Sunday, January 13, 2013

Driving northeast PA + central NY

I borrowed a car and headed out from my parents' house to visit my sister's family outside Syracuse. I-84 thru Scranton to i-81 at Binghamton, then to NY 80 and 20.

It was a pretty sight. Rolling snowy hills of woods and farms, cleverly hiding - in winter! - the snaking railroads, the cookie-cutter houses, the junklots. Trees in fluted shapes from their competition for light. A low, dishwater grey sky hid the sun. A smoggy mist of woodsmoke and dew shrouding the river valleys. The great eyesore of the interstate highway humming beneath me. Good, grey places, befitting my monochromatic palette preferences.

I feel a fondness for this country, Pennsylvania and whatever else there is of New York north of Rockland. I don't want to say patriotism, as I don't feel particularly patriotic about the US. I'm not proud to be an American, I merely don't mind it. It's just something that happened to me. Besides, patriotism is about nationhood, and a nation is a people. There aren't many nations I gladly call myself member of. But a country, a country holds a people, or peoples, and I've enjoyed every country I've been to, though I've encountered some unpleasant nations occupying those countries. (mostly lesser, petty principalities of the NO TRESPASSING variety)

This country though is familiar from childhood. Oddly, in reflection, I am surprised at how much of it I have seen from this identical thoroughfare. How many hours tallying up to months - years? - of time have I whiled away inside of an automobile? How many errands dragged along to in infancy, coming along for the ride because I couldn't be left at home? Looking out the glass window, the fluted trees, the rolling snowy hills, the droning interstate. Strange the things we get wistful for.

I think most people feel at some point a desire to go back to where they had been a child, if only for a brief while. To the familiar topography and simplicity and looming dark confusion. To the maternal feeling of belonging to a place. It's like what William Burroughs said in 1950 when asked what he would like for dinner. ("A Lake Huron bass from 1920) Personally, I wouldn't mind spending an afternoon in 1992. Provided I would not be required to go along grocery shopping or be obliged to wait in the car.

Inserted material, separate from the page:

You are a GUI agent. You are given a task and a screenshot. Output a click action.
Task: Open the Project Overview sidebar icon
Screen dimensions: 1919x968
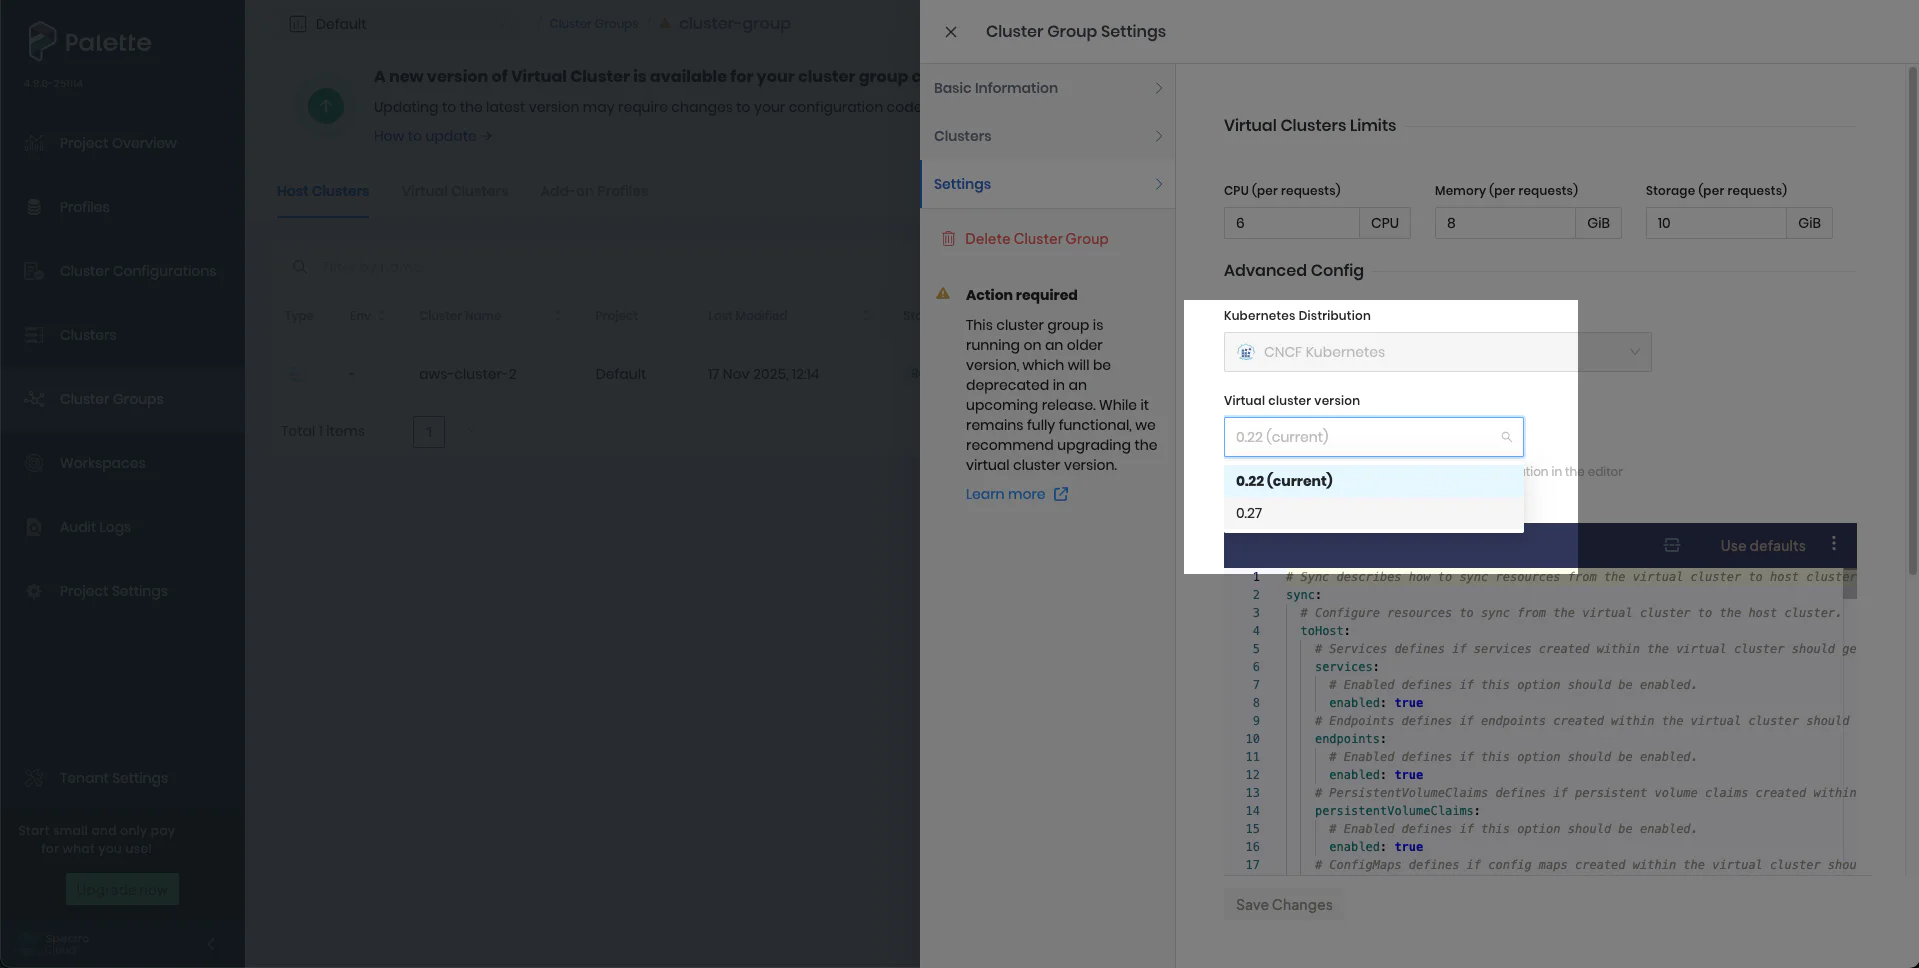pyautogui.click(x=34, y=143)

Just before crossing the state line, I listened to the second half of a hockey game broadcast from Binghamton, not out of any real interest in the sport aside from nostalgia. When I was an undergrad hockey was the only sport that people actually went to see. Of course, there were few alternatives for spectators, as aside from swimming and track the college lacked all other athletic affiliation. Hockey was the sole incarnation of grownup capture-the-flag on menu. The game fizzled out of reception shortly after it was won in a decisive goal an Ontario guardsmen snuck past a Quebecois goalie in the American league.

After that I just let the radio scan thru for nearly a half an hour, playing a slurry of country-western-rockabilly-Jesus, gradually settling onto conservative talk radio, till I got disgusted at the rage and contempt of the host and switched to liberal talk radio, till I got bored at the polite delicacy of panel and let it cycle again. The music stations trotted out the old garage metal of the 1980s like they would never go away, with an occasional dip into the most insipid pop of the present day. I cantankerously switched off the radio.

There's a danger in going back to the place you last lived as an adolescent.